He emphasized, however, that debt funds are being pretty disciplined in their underwriting, a reflection of the increase in lower-quality applicants over the last six months. As a result they have tightened loan spreads to 200 to 300 over SOFR (secured overnight financing rate) compared to 350 to 400-plus over SOFR a year ago.
“Bridge and private lenders have shifted from ‘extend and pretend’ to requiring fresh capital, especially for borrowers seeking refinances or extensions,” said Connolly. “Underwriting is materially tighter because lenders are anchoring to in-place cash flow rather than forward rent growth assumptions, which reduces proceeds and increases borrower equity needs.”
Meanwhile, Bodin contended that no broad tightening of criteria in the bridge or private credit market is expected, as the amount of liquidity behind these strategies remains substantial and continues to shape lender behavior. “While deal volume has surged as owners work through maturities and capital needs, it’s been met by a parallel influx of private credit capital and bank warehouse capacity, which keeps lending conditions competitive.”

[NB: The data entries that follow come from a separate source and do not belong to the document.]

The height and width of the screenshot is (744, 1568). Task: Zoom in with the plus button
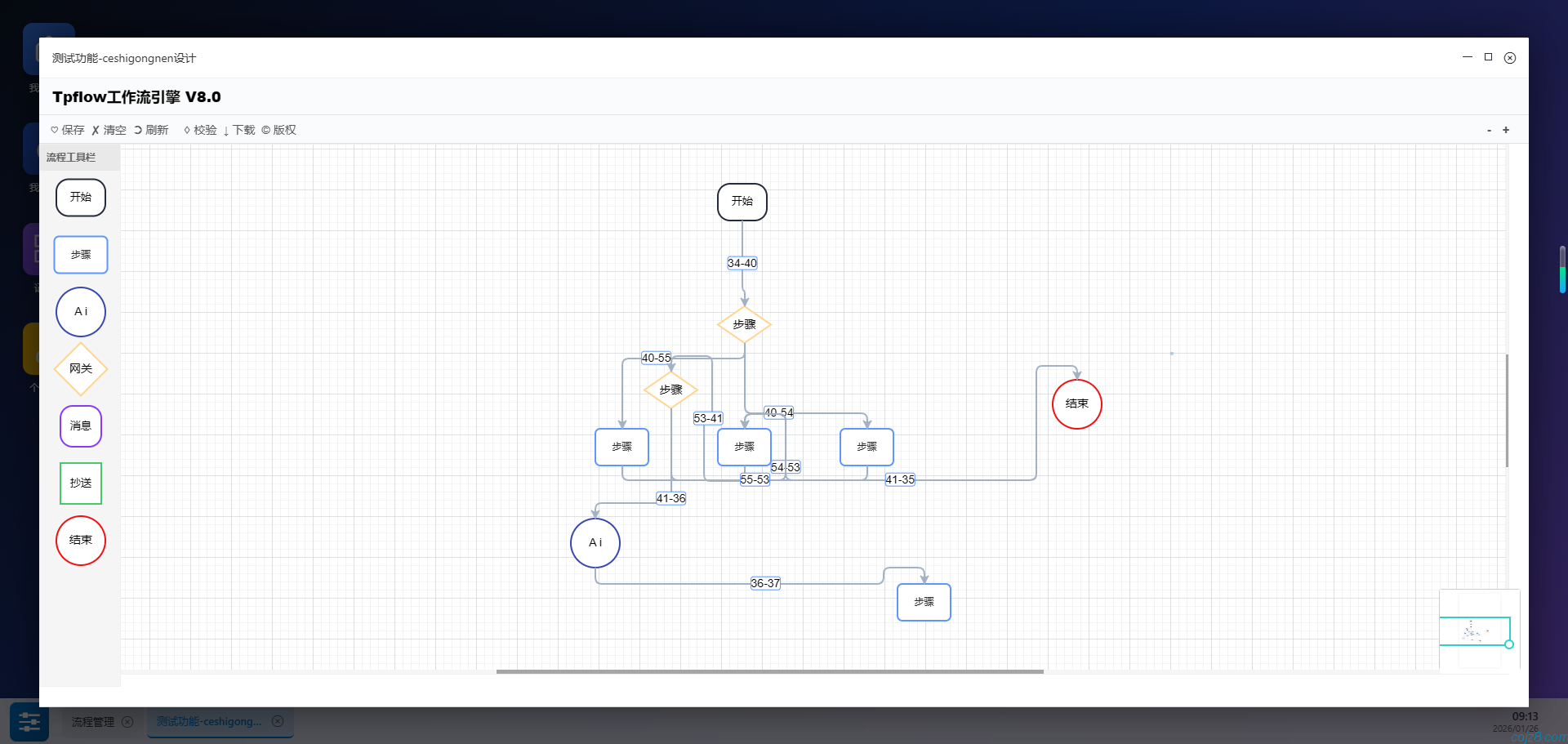coord(1506,130)
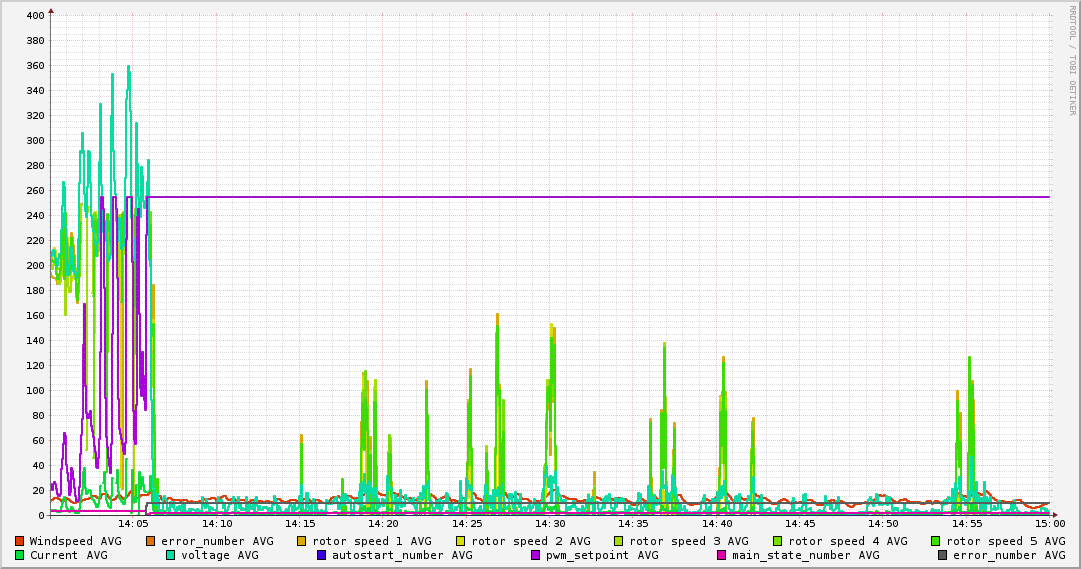Click the pwm_setpoint AVG legend text
This screenshot has height=569, width=1081.
pos(601,555)
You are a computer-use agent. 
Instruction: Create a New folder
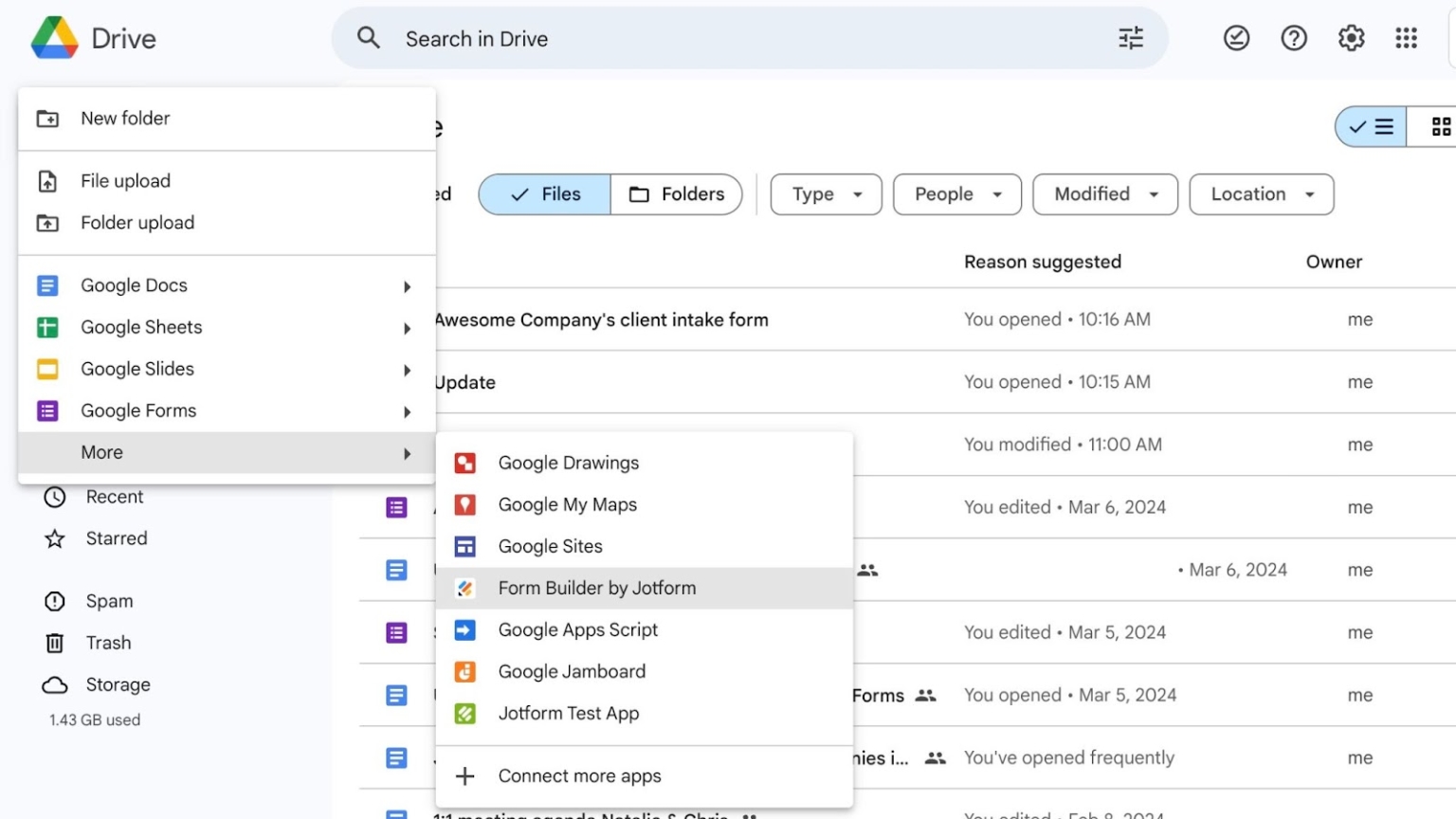click(x=125, y=118)
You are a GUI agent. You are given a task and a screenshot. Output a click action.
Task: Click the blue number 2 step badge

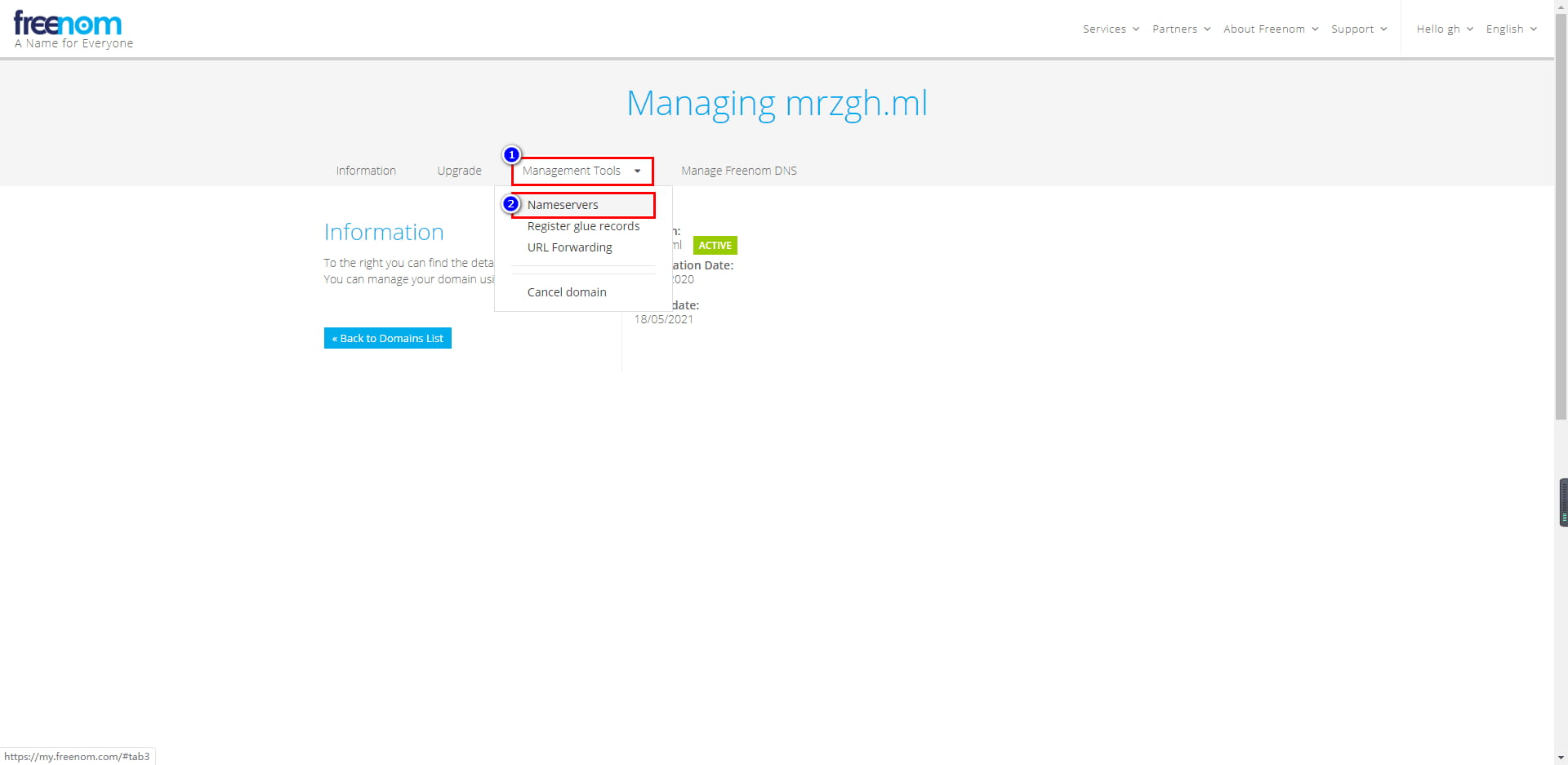(511, 204)
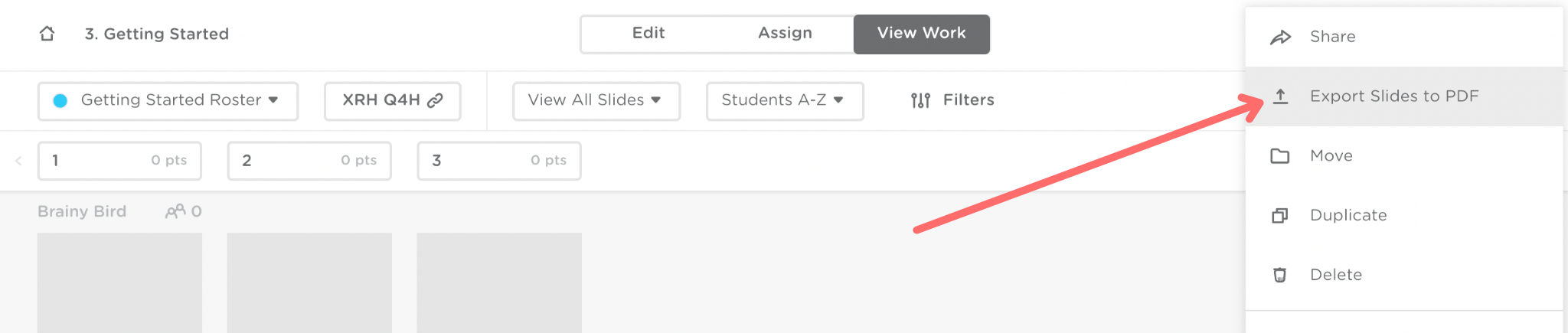Open the Students A-Z sort dropdown

tap(784, 100)

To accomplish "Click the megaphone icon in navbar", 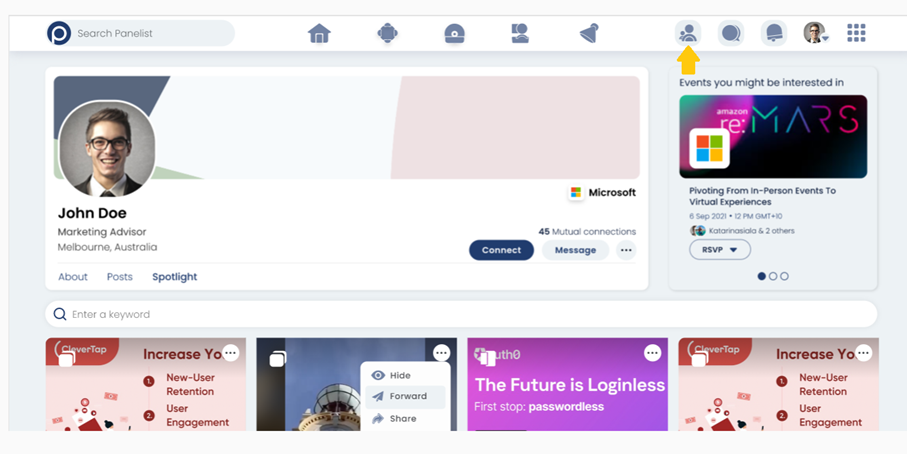I will tap(589, 34).
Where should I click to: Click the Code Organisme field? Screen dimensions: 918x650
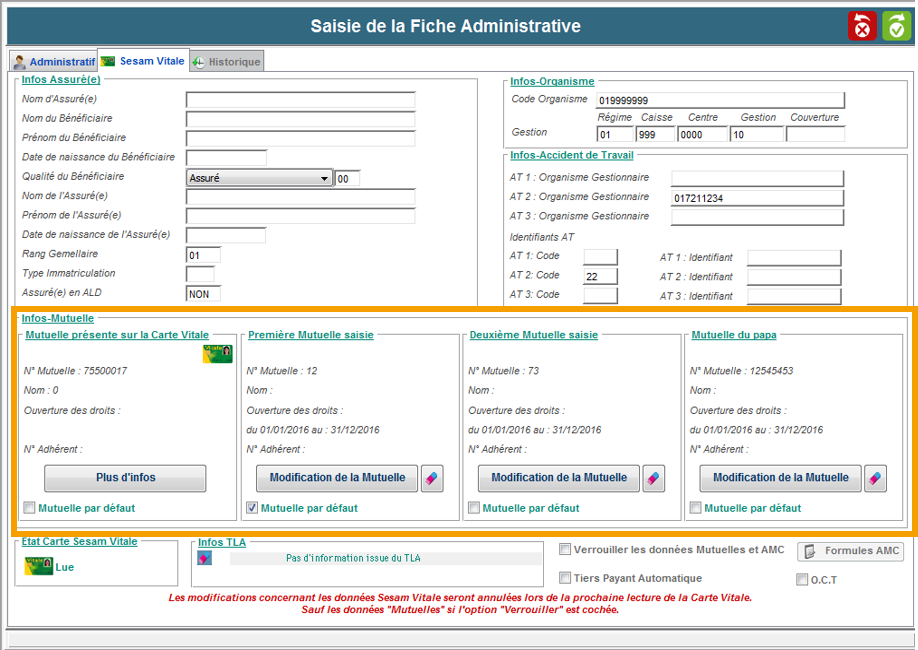720,101
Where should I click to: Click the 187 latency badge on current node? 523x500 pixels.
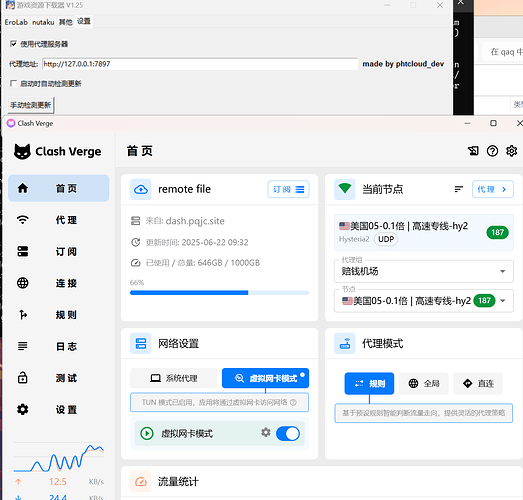pos(497,232)
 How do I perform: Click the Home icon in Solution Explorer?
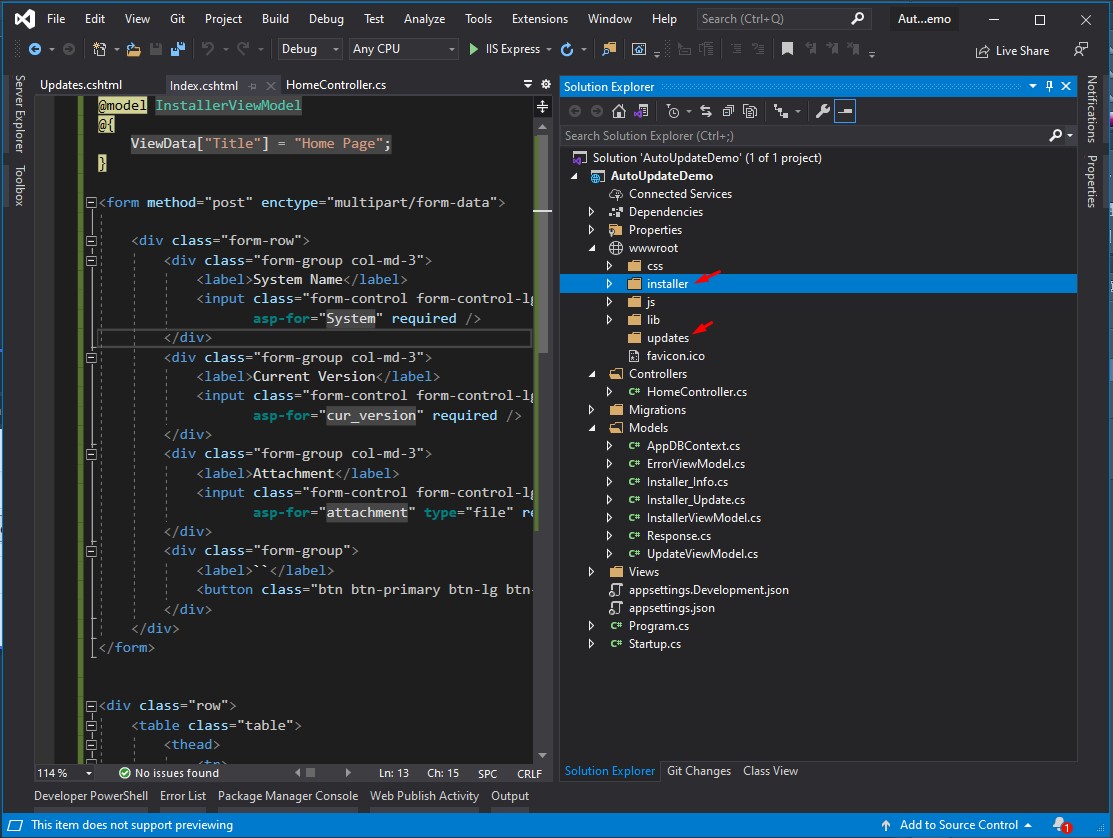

Manning noted, however, that bridge lenders are enforcing strict debt yield floors, often starting at 7 percent to ensure the property can carry the debt, though spreads remain wide, typically SOFR + 450 to 850 bsp, resulting in all-in rates of 8.50 percent to 12.50 percent.
He also pointed out that bridge lenders are aware of execution risk and are requiring a clear, mathematically sound exit strategy (usually a path to permanent agency or CMBS debt) before extending a bridge loan. “If a borrower cannot prove they will meet permanent financing DSCR requirements post-renovation or lease-up, the bridge lender will not fund the deal,” Manning said.